Task details
Rewrite the data below with "screenshot" changed to "screen capture" everywhere and nothing else altered, and leave the pictures out.

▼

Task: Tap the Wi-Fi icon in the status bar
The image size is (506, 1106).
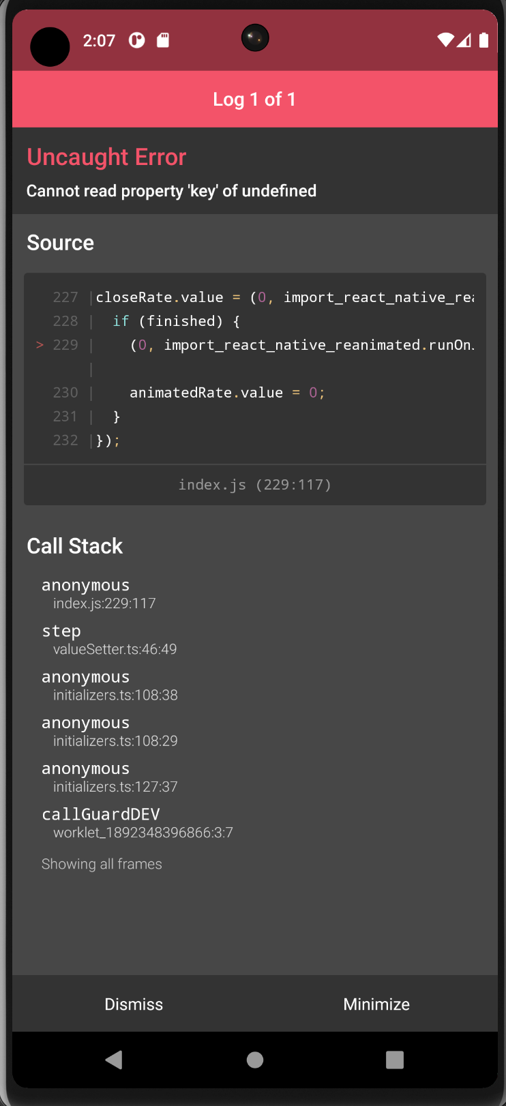Action: [445, 40]
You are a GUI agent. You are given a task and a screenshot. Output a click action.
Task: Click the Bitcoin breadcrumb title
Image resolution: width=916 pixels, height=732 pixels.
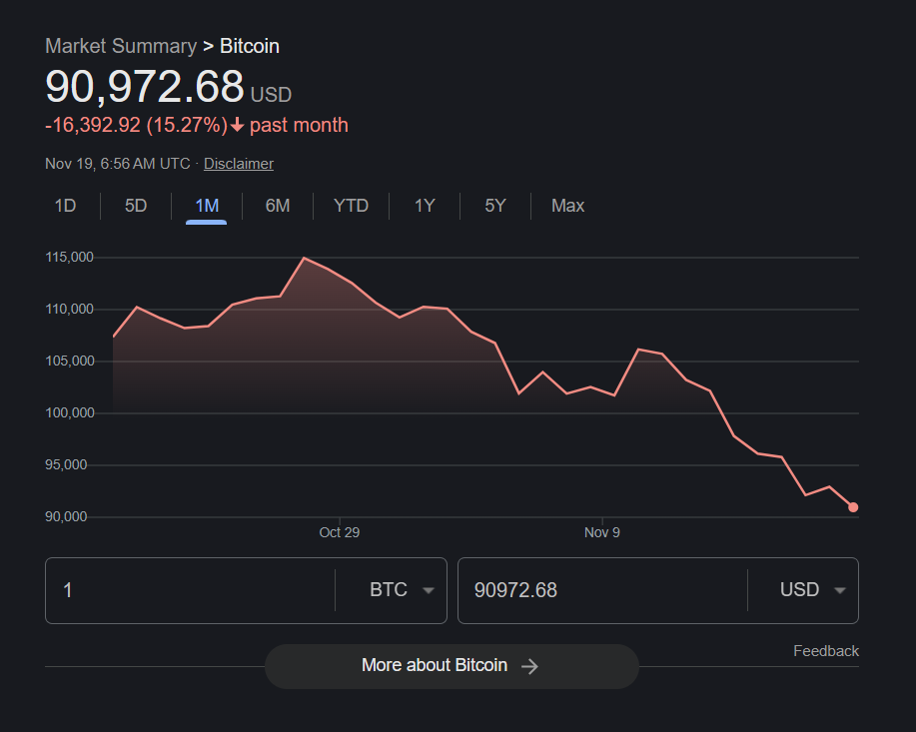point(250,46)
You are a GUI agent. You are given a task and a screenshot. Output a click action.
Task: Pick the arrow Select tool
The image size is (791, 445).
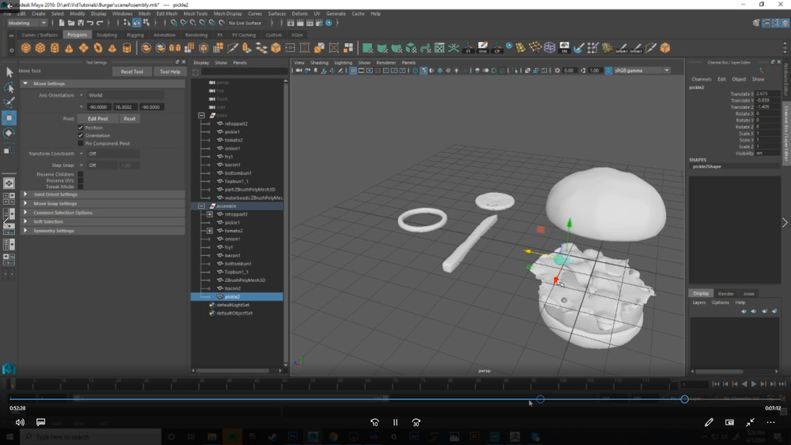tap(9, 72)
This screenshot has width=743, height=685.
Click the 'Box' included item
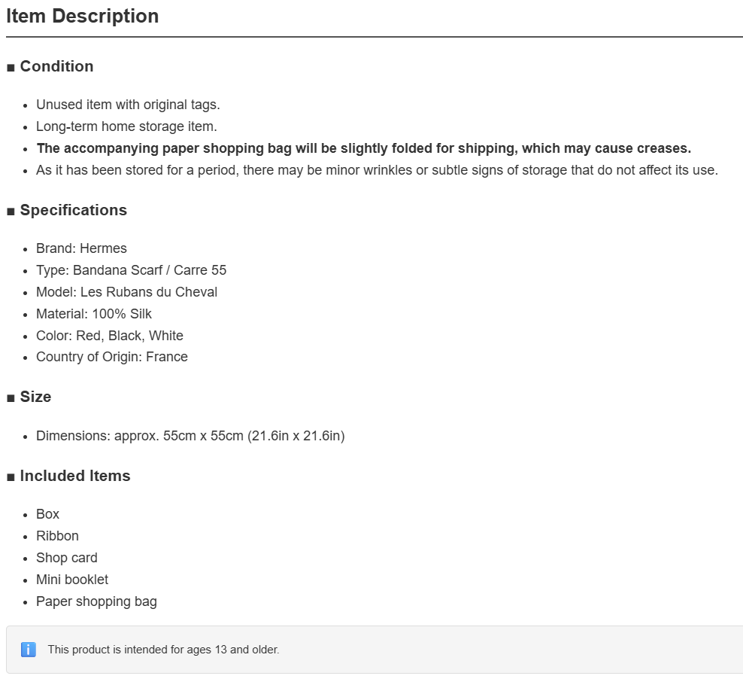[x=48, y=514]
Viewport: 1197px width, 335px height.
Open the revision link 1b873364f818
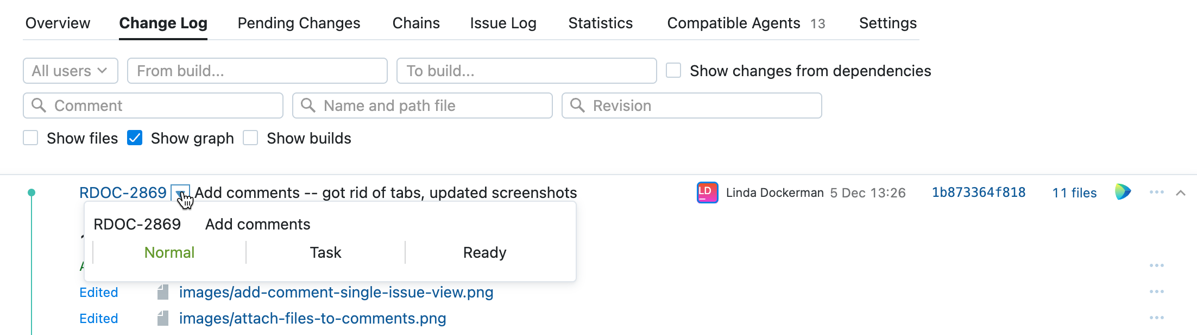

▲

Correct answer
Task: Tap the Wi-Fi icon in the status bar
The image size is (506, 1106).
Action: [445, 40]
You are a GUI agent. You are given a task and a screen capture. Output a click action.
Task: Click the Bitcoin breadcrumb title
Image resolution: width=916 pixels, height=732 pixels.
point(250,46)
You are a GUI agent. You are given a task and a screen capture. Output a click action.
Task: Pick the arrow Select tool
The image size is (791, 445).
tap(9, 72)
This screen capture has width=743, height=685.
Click the 'Box' included item
[x=48, y=514]
Viewport: 1197px width, 335px height.
Open the revision link 1b873364f818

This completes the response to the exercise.